At the recent 'Scale Up of Chemical Processes Conference' in Baveno, Italy, Wim Dermaut from Agfa presented some case studies where problems have occurred as a result of reactive chemicals present in waste streams. In the first case study a drum containing a waste stream including diethylhydroxylamine exploded. The most likely cause was caustic present in the empty drum which initially raised the temperature of the waste to a temperature that interaction with Zn led to the runaway reaction (the waste drum was galvanized).
Interestingly the supplier of diethylhydroxylamine maintained that it was safe as they only saw an endotherm in the DSC, whereas Agfa’s own studies showed an event with an onset at 105°C with a very rapid decomposition. The key difference was that the supplier had carried out their DSC run with an open cell.
This is the first time that I've heard of a galvanized drum causing a runaway reaction, but I have heard of cases where zinc contamination comes from a galvanized drum.
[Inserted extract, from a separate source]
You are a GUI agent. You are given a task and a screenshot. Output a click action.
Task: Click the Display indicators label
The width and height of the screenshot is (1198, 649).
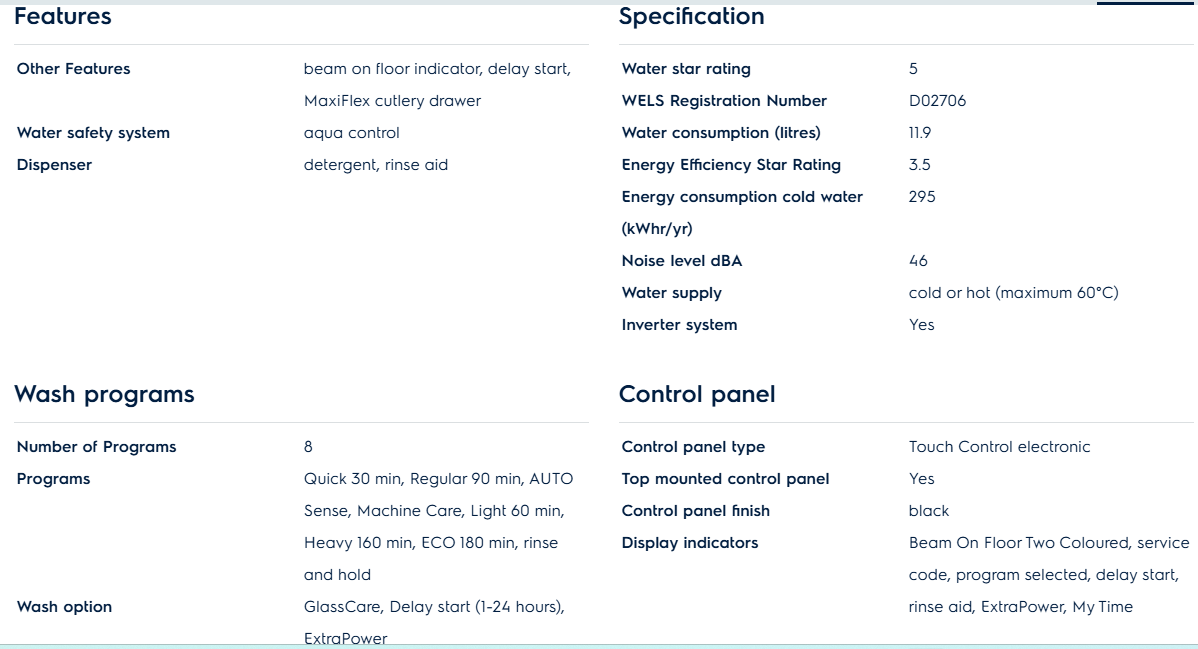click(x=690, y=543)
Reminds me a mishap my colleagues had at a CRO - polymer was precipitated from reaction mixture which contained a large excess of hydroxylamine and also some lithium hydroxide. The precipitation required gradual addition and a long stirring time. Since the precipitation solvent was fairly innocuous - alcohol based - a cost-saving "innovation" was to use new clean galvanized steel drums as a disposable precipitation vessel. Those drums in the first run ended up heavily corroded - a really bad thing since the polymer contained metal coordinating hydroxamic acid moieties... The next run was precipitated in a glass vessel.